In anticipation of powerful Hurricane Irma, which projections on Wednesday showed headed straight for South Florida, Florida Power & Light’s (FPL) two nuclear plants were finalizing staffing plans and cleaning up the grounds. But neither Turkey Point nor the St. Lucie plant farther up the coast had made the call yet to shutting down the plants.
Peter Robbins, spokesman for FPL, said shutting down a reactor is a gradual process, and the decision will be made “well in advance” of the storm making landfall.
“If we anticipate there will be direct impacts on either facility we’ll shut down the units,” he said.

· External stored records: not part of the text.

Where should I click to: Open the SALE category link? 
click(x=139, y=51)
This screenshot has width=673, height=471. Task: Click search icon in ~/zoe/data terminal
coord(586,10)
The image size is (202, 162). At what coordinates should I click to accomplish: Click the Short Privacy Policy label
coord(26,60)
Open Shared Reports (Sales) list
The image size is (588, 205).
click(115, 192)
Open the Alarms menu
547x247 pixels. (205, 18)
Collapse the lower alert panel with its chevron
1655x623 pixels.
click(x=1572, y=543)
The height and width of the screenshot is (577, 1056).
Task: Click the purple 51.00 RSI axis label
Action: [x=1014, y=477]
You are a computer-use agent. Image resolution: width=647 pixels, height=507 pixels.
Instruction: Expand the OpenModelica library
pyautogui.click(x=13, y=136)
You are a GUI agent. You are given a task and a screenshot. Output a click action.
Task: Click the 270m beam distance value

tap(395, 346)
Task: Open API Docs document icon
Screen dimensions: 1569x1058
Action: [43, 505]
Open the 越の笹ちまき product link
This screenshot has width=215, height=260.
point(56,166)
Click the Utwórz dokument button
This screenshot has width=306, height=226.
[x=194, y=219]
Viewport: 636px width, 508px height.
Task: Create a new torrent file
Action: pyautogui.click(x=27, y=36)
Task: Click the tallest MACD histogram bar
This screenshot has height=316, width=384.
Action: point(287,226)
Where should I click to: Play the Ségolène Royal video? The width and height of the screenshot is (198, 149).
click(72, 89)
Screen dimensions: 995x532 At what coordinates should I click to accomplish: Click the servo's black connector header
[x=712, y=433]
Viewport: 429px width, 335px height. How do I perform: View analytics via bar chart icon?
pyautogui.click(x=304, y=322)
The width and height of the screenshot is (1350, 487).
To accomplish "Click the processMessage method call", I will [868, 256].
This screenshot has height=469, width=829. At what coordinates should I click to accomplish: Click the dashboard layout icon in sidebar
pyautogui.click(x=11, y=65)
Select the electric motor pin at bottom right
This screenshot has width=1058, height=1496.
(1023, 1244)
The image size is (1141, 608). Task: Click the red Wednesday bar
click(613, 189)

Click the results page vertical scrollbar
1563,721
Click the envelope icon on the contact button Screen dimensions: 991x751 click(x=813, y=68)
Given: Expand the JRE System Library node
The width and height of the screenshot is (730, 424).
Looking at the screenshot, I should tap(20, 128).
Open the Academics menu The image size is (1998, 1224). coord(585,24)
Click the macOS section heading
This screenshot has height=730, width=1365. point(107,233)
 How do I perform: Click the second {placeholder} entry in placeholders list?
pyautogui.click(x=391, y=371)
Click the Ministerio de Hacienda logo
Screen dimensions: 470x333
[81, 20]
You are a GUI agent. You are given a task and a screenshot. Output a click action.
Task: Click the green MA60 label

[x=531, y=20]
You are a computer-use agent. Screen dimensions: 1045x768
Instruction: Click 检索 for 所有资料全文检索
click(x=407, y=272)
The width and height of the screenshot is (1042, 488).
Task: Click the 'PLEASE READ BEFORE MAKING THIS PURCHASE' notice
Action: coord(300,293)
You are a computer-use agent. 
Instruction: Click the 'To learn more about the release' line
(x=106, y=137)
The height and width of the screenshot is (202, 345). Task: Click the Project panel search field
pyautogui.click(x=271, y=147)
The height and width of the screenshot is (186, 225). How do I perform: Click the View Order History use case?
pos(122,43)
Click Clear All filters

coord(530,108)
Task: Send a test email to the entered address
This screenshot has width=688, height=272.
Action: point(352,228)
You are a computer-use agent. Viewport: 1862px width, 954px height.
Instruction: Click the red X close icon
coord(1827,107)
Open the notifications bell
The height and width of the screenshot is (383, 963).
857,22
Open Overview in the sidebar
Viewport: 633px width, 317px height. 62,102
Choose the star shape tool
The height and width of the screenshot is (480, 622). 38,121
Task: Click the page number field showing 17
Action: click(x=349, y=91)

According to Miami Herald, FPL has long defended the safety of its nuclear power plants, which both sit along the coast where they are potentially exposed to the strongest winds and storm surge of hurricanes. And Turkey Point weathered a Category 5 strike from Hurricane Andrew in 1992.
Robbins said the plant’s reactors are encased in six feet of steel-reinforced concrete and sit 20 feet above sea level. Turkey Point has backup generators, extra fuel and, as a “backup to the backup,” replacement parts and materials can be flown in from Tennessee.
The St. Lucie Nuclear Power Plant is equally protected, Robbins said, and can withstand severe flooding from storm surges. St. Lucie’s nuclear plant survived Hurricanes Frances and Jeanne in 2005 and Wilma the year after.
When the eye of Andrew passed over Turkey Point, some facilities around the reactor buildings took a beating. Ultimately, the state’s oldest nuclear plant suffered $90 million in damages, including to systems that were supposed to be hurricane-proof.
One of the 400-foot smokestacks for the old oil-burning power plant was cracked in half, even though it was rated to survive 235-mph winds. Andrew blew down all but six of the 41 warning sirens within 10 miles of the plant. The storm left the plant running on backup generators for more than a week to cool the shut-down reactor. A main access road was blocked by debris.
“It handled Andrew as it was designed to,” Robbins said. “It’s one of the safest and most robust structures in the state, of not the country.”